Studio album by Sun Ra
- Released: 1969
- Recorded: August 4, 1967 ("Atlantis") September 22, 1968 (remainder)
- Venue: The Olatunji Center of African Culture, New York ("Atlantis")
- Studio: Sun, New York, NY (remainder)
- Genre: Avant-garde jazz
- Length: 42:35 (original release) 40:46 (Impulse reissue)
- Label: Saturn, Impulse!, Evidence
- Producer: Alton Abraham

Sun Ra chronology
| Continuation (1968) | Atlantis (1969) | My Brother the Wind (1970) |

Reissue cover
- 1973 Impulse! reissue

= Atlantis (Sun Ra album) =

Atlantis is an album by American jazz musician Sun Ra and his Astro-Infinity Arkestra, released in 1969 by El Saturn Records.

The album heavily features the "Solar Sound Instrument", a Hohner Clavinet. One of the four compositions which originally featured on Side 1 of the original release was substituted by a different piece for the 1973 reissue, though reusing the same name, "Yucatan". Both pieces appear on the later CD reissue.

The title track covered the second side of the LP and is regarded as a key prototype for Sun Ra's performances through the 1970s. It was recorded at a 1967 concert at the Olatunji Center of African Culture in New York and has been described as "a masterpiece that twists and turns through many soundscapes".

[The title track Atlantis is] one of Ra's most epic pieces, which is free or 'space' jazz at its most invigorating. While virtually indescribable, the sonic churnings and juxtaposed images reveal a brilliant display of textures and tonalities set against an ocean of occasional rhythms. Its diversity alone makes this is an essential entry in the voluminous Sun Ra catalog.
Lindsay Planer

Professional ratings
Review scores
| Source | Rating |
| All About Jazz | (not rated) |
| AllMusic | Star |
| The Penguin Guide to Jazz Recordings | Star |

==Recording sessions==
Side one was likely recorded at Sun Studios, New York (the Arkestra's commune), between 1967 and 1969. The title track on side two was recorded at the Olatunji Cultural Center on 125th Street, NY, in 1967. A different piece, titled "Yucatan", was also recorded at the same period and later included for the Impulse reissue in 1973. Both versions of "Yucatan" were included when Evidence reissued Atlantis in the 1990s.
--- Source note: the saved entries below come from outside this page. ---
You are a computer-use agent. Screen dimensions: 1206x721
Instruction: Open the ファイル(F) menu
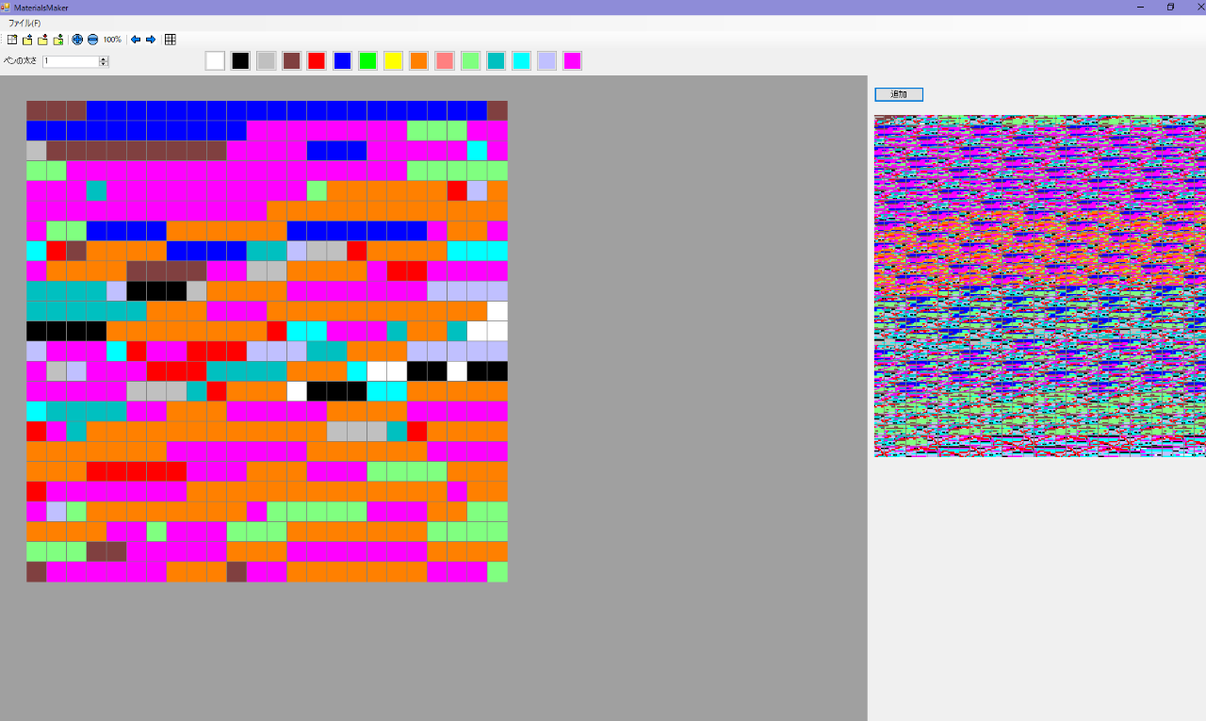(24, 23)
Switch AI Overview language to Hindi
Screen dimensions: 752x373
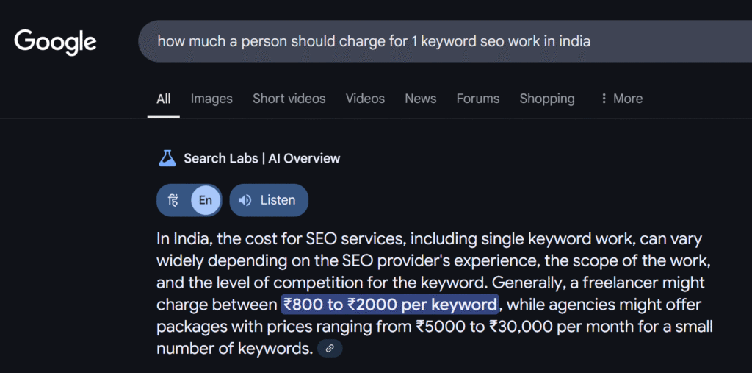173,200
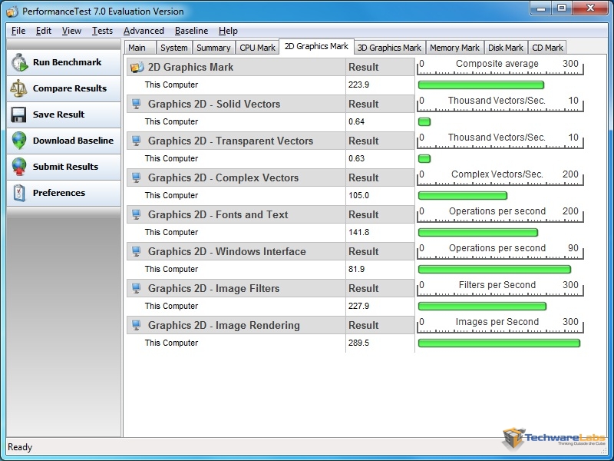Image resolution: width=614 pixels, height=461 pixels.
Task: Go to the Disk Mark tab
Action: 505,48
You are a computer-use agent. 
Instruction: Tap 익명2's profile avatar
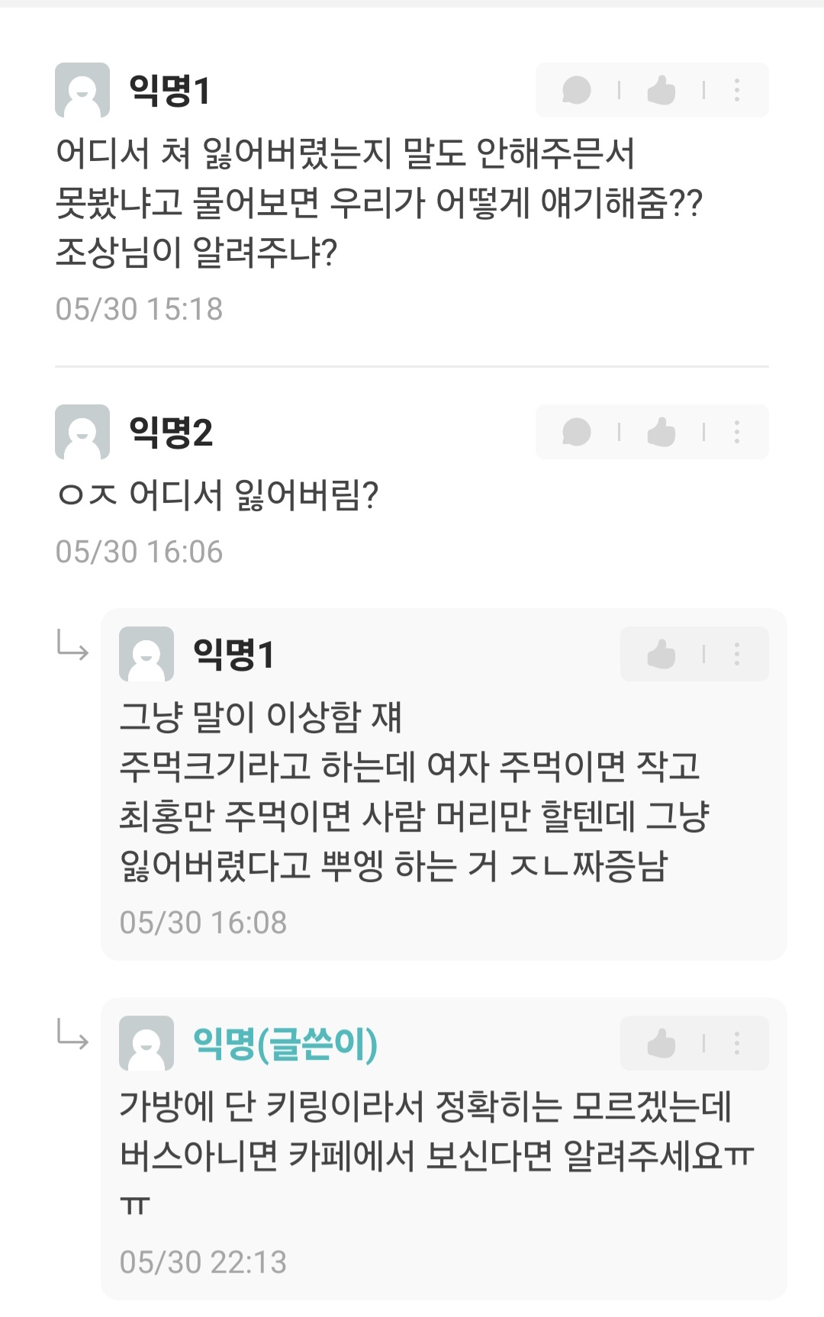click(82, 432)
This arrangement remained when Sun Ra's entire back catalog was remastered and reissued by Ra's estate (under the supervision of Irwin Chusid) in 2014.

==Track listing==
All tracks written by Sun Ra.

Side A:
1. "Mu" – 4:30
2. "Lemuria" – 5:02
3. "Yucatan" (either Saturn version, 5:27 or Impulse! version, 3:38)
4. "Bimini" – 5:45
Side B:
1. "Atlantis" – 21:51

== Personnel==

- Sun Ra – Solar Sound Organ, Solar Sound Instrument (Clavinet)
- John Gilmore- Tenor Saxophone, Percussion
- Pat Patrick- Baritone Saxophone, Flute
- Marshall Allen- Alto Saxophone, Oboe
- Danny Ray Thompson – Alto Saxophone, Flute
- Bob Barry – Drums, Lightning Drum
- Wayne Harris – Trumpet
- Ebah – Trumpet
- Carl Nimrod – Space Drums
- James Jacson – Log Drums
- Robert Cummins – Bass Clarinet
- Danny Davis – Alto Saxophone
- Ali Harsan – Trombone
- Alton Abraham – Producer (for Ihnfinity inc.)